BEGIN Data
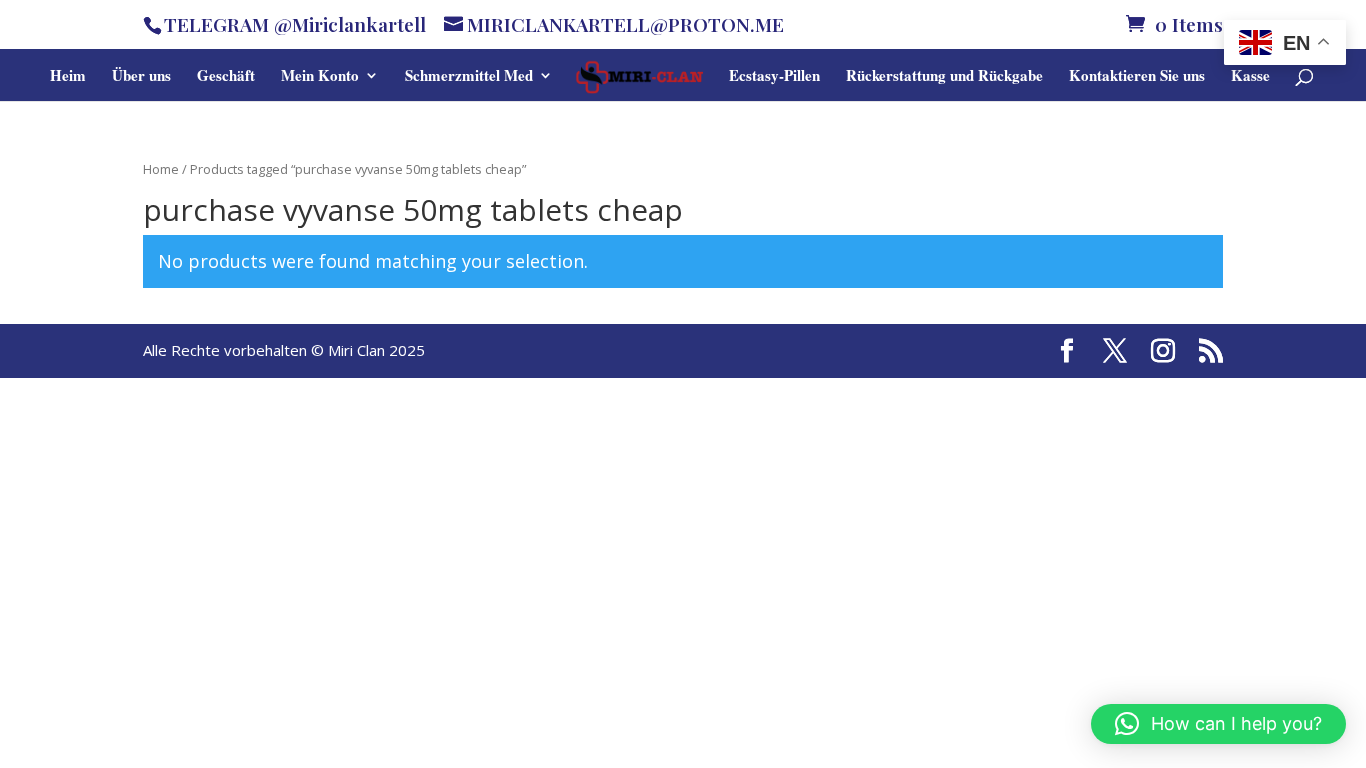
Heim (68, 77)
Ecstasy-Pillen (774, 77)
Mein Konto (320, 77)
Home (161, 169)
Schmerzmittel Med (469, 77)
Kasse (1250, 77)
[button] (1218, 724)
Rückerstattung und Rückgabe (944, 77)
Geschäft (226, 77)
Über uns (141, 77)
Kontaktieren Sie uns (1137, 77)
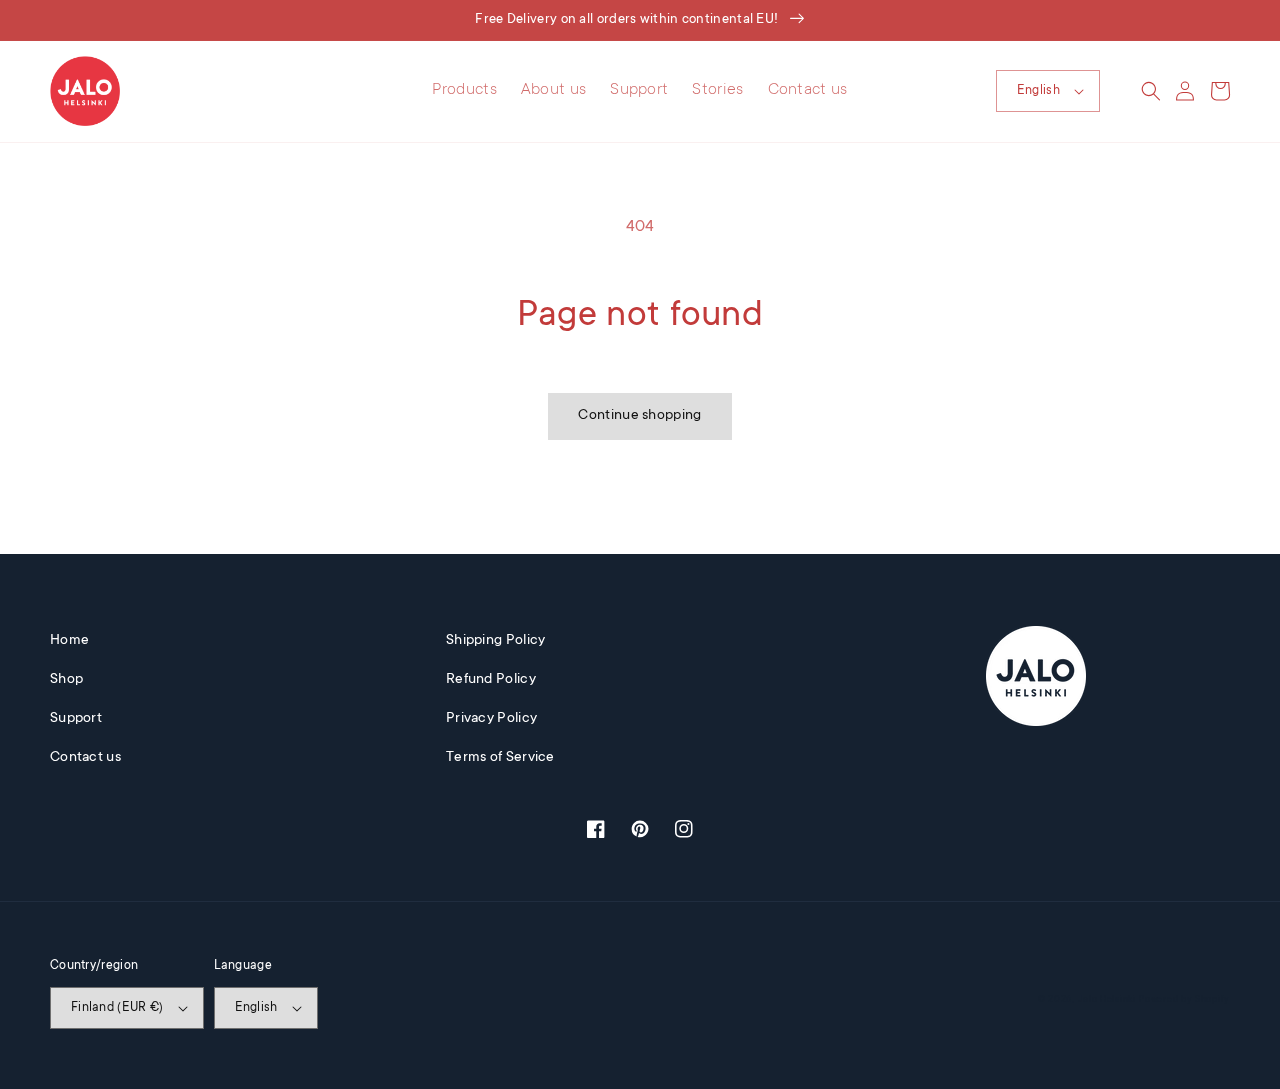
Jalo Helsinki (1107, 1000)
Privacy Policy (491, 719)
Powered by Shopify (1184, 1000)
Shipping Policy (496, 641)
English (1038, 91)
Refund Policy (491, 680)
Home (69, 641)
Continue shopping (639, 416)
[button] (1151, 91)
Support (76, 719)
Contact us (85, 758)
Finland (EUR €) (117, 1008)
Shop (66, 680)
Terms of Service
END Data
### Problem
Drop the pictures and copy the data exactly.

### Written answer
Heim (68, 77)
Ecstasy-Pillen (774, 77)
Mein Konto (320, 77)
Home (161, 169)
Schmerzmittel Med (469, 77)
Kasse (1250, 77)
[button] (1218, 724)
Rückerstattung und Rückgabe (944, 77)
Geschäft (226, 77)
Über uns (141, 77)
Kontaktieren Sie uns (1137, 77)
Jalo Helsinki (1107, 1000)
Privacy Policy (491, 719)
Powered by Shopify (1184, 1000)
Shipping Policy (496, 641)
English (1038, 91)
Refund Policy (491, 680)
Home (69, 641)
Continue shopping (639, 416)
[button] (1151, 91)
Support (76, 719)
Contact us (85, 758)
Finland (EUR €) (117, 1008)
Shop (66, 680)
Terms of Service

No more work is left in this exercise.